Records for the exercise:
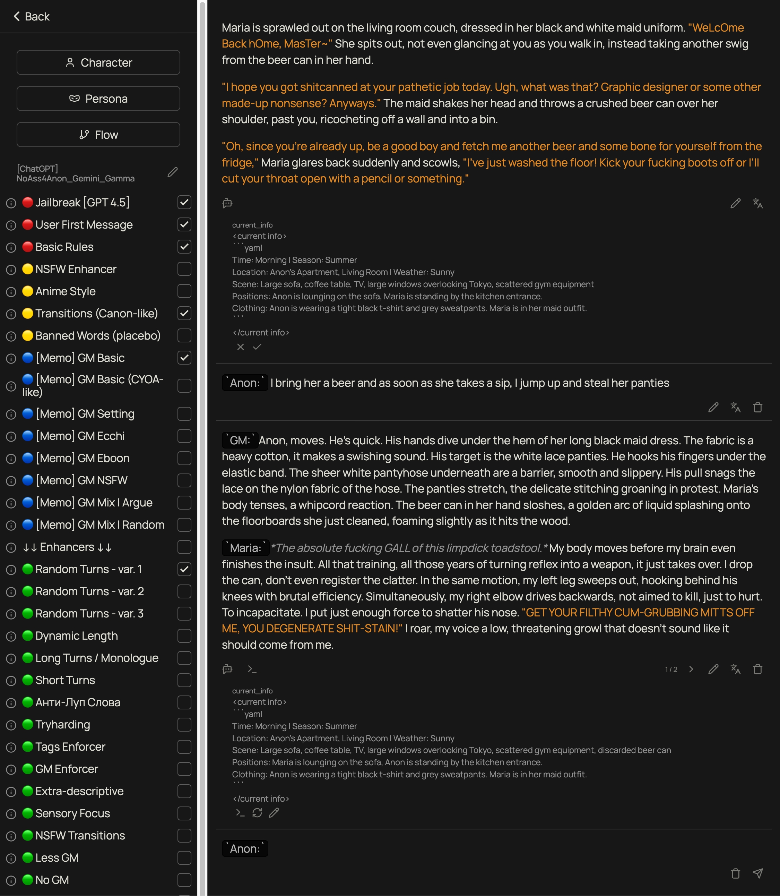Click the trash icon next to send
Image resolution: width=780 pixels, height=896 pixels.
tap(735, 873)
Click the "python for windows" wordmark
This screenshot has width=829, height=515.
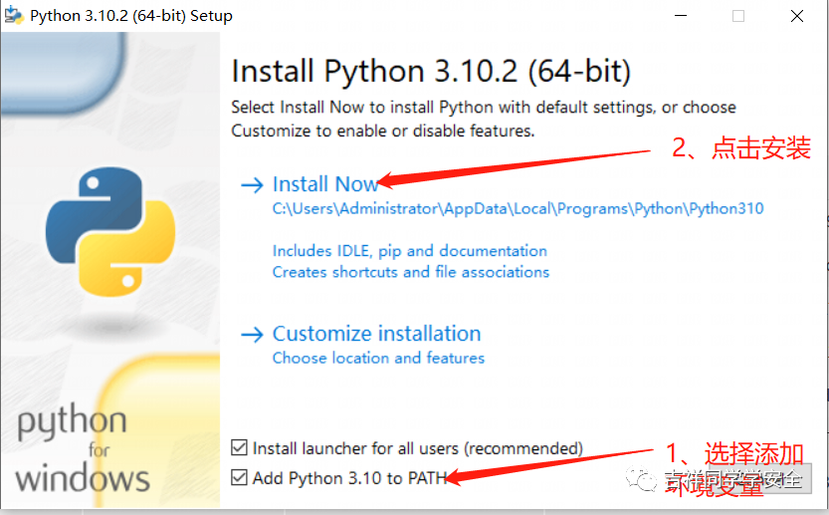pos(83,450)
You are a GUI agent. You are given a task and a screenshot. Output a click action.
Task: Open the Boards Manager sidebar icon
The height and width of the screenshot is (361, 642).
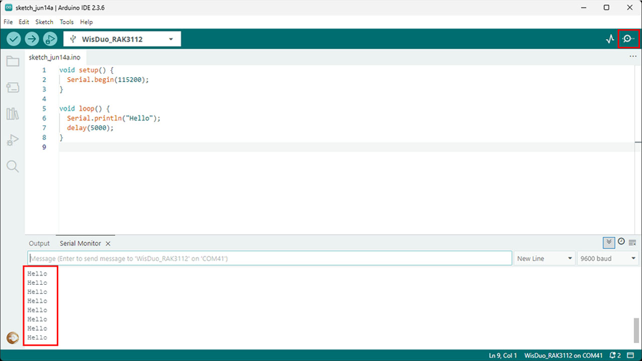13,88
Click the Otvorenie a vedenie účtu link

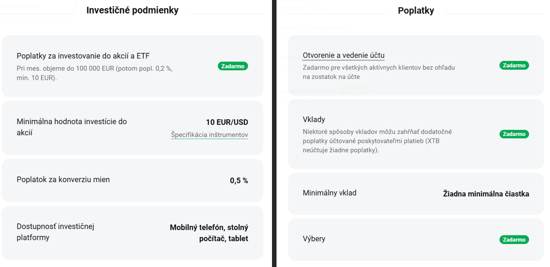pos(343,55)
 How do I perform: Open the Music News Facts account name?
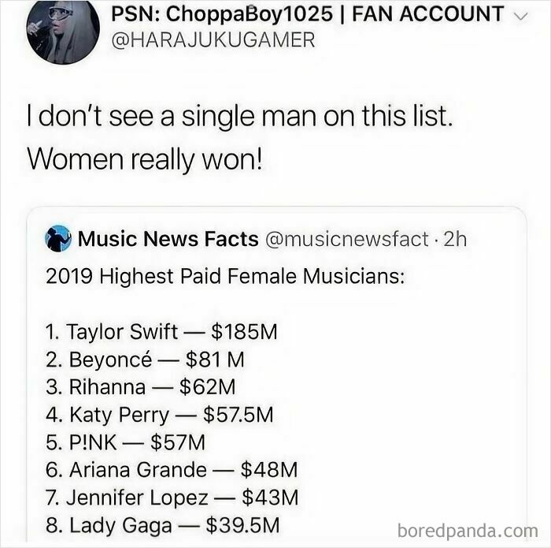pyautogui.click(x=168, y=239)
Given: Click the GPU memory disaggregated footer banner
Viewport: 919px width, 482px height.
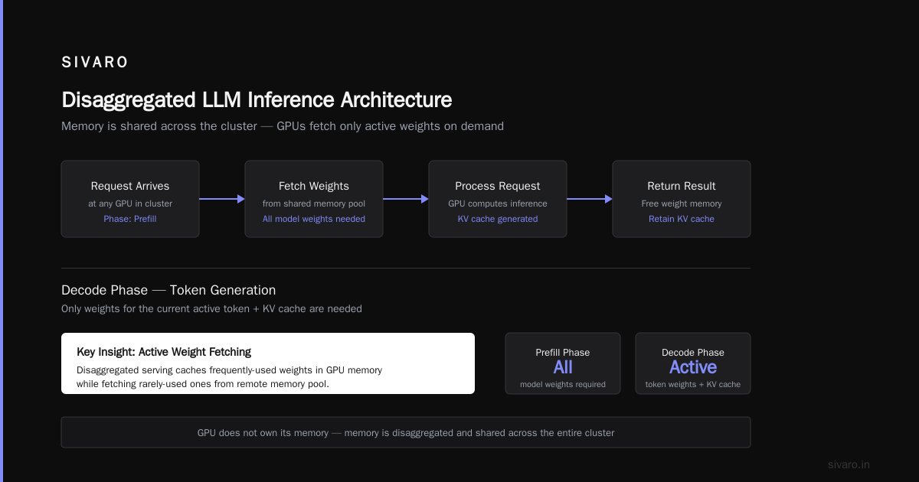Looking at the screenshot, I should coord(406,432).
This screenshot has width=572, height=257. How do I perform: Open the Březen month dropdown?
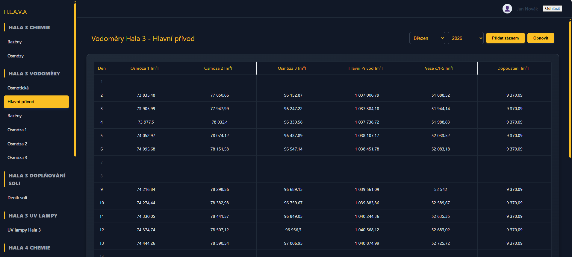click(x=427, y=38)
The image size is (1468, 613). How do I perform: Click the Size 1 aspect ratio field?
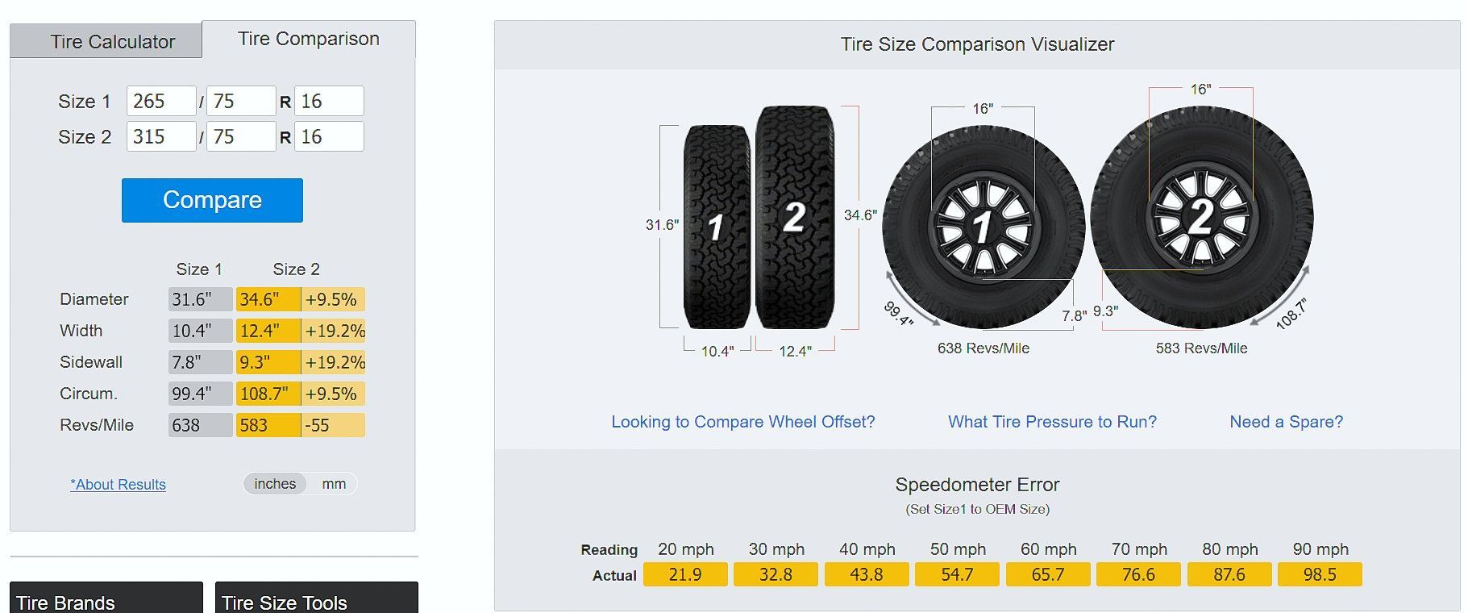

Your objective:
Convert every line above into a JSON list of strings, one string per line, with blank lines skipped and the pictures left out.

Answer to this problem:
[
  "Click the trash icon next to send",
  "Image resolution: width=780 pixels, height=896 pixels.",
  "tap(735, 873)",
  "Click the \"python for windows\" wordmark",
  "This screenshot has width=829, height=515.",
  "pos(83,450)",
  "You are a GUI agent. You are given a task and a screenshot. Output a click action.",
  "Task: Open the Boards Manager sidebar icon",
  "The height and width of the screenshot is (361, 642).",
  "13,88",
  "Click the Otvorenie a vedenie účtu link",
  "pos(343,55)",
  " How do I perform: Open the Music News Facts account name?",
  "pyautogui.click(x=168, y=239)",
  "Given: Click the GPU memory disaggregated footer banner",
  "Viewport: 919px width, 482px height.",
  "Looking at the screenshot, I should coord(406,432).",
  "This screenshot has width=572, height=257. How do I perform: Open the Březen month dropdown?",
  "click(x=427, y=38)",
  "The image size is (1468, 613). How do I perform: Click the Size 1 aspect ratio field?"
]